Output each line of the listing below as a numbered list item, omitting blank lines. Leave the pictures out of your answer.

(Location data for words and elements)
-*-*-
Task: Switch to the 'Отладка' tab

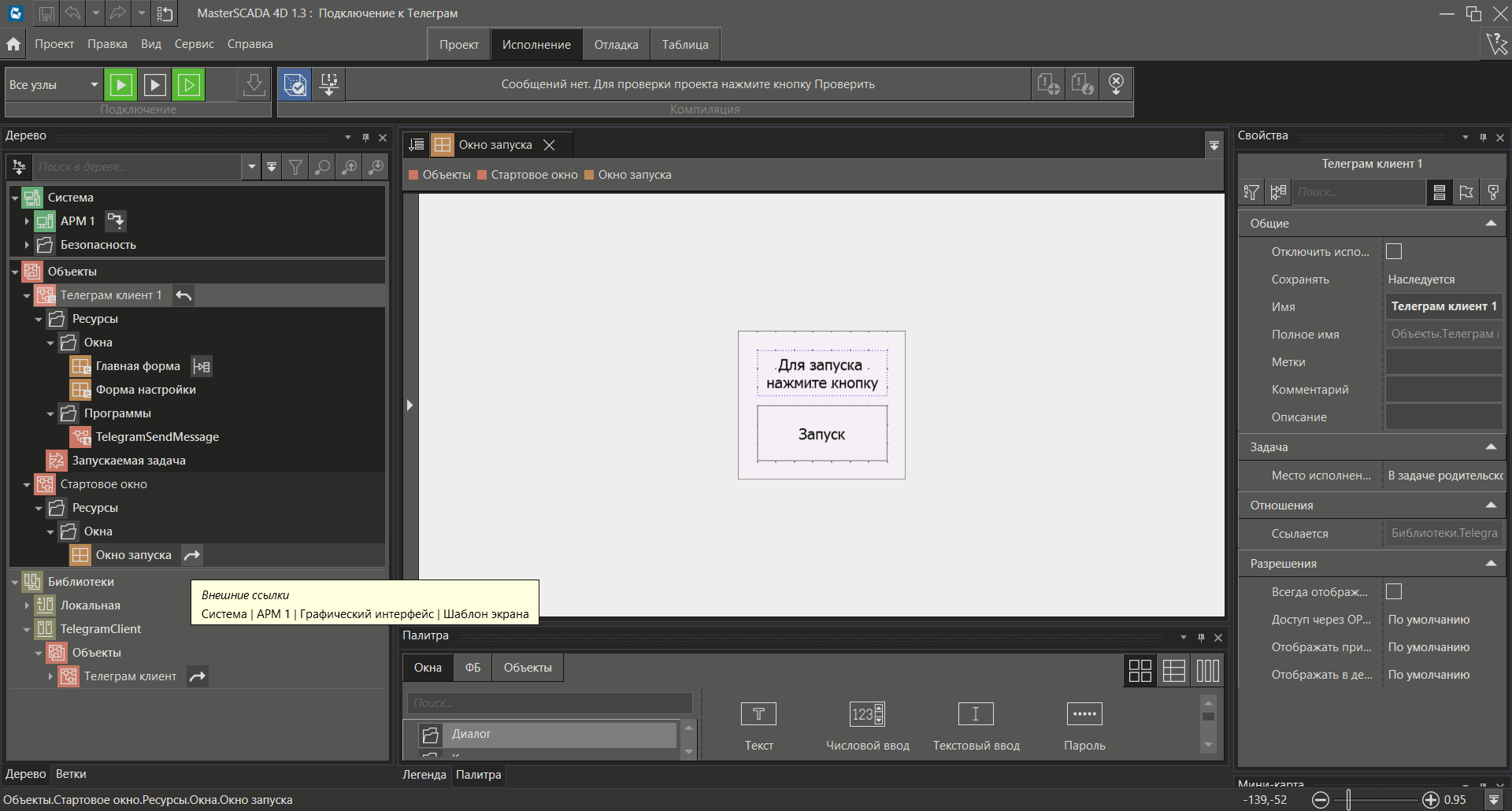Action: (616, 45)
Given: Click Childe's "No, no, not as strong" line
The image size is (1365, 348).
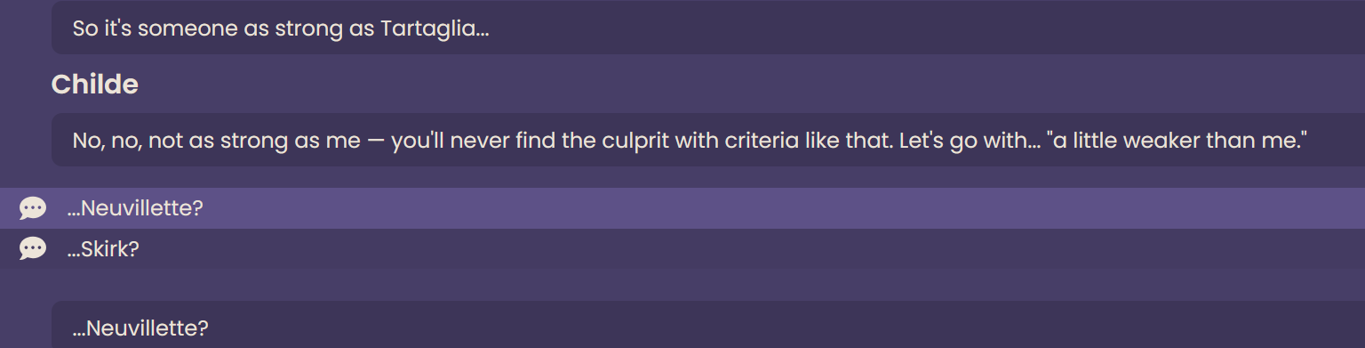Looking at the screenshot, I should 690,141.
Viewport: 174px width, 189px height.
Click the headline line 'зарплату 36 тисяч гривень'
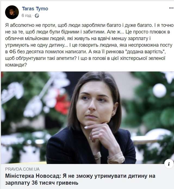42,183
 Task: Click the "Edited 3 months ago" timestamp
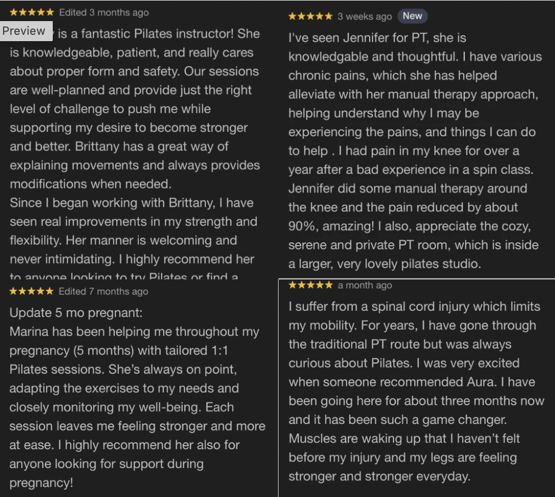103,12
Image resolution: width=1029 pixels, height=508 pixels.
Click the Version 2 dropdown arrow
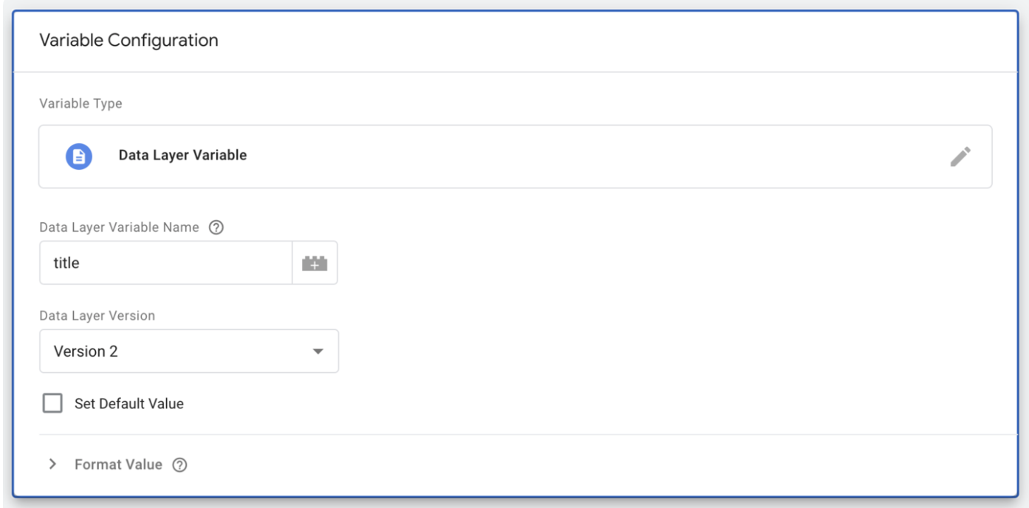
-*-*-
Full solution
1. Task: Switch to the 'Отладка' tab
2. Action: (616, 45)
3. Given: Click Childe's "No, no, not as strong" line
4. The image size is (1365, 348).
5. Looking at the screenshot, I should 690,141.
6. Viewport: 174px width, 189px height.
7. Click the headline line 'зарплату 36 тисяч гривень'
8. 42,183
9.  Task: Click the "Edited 3 months ago" timestamp
10. 103,12
11. Image resolution: width=1029 pixels, height=508 pixels.
12. Click the Version 2 dropdown arrow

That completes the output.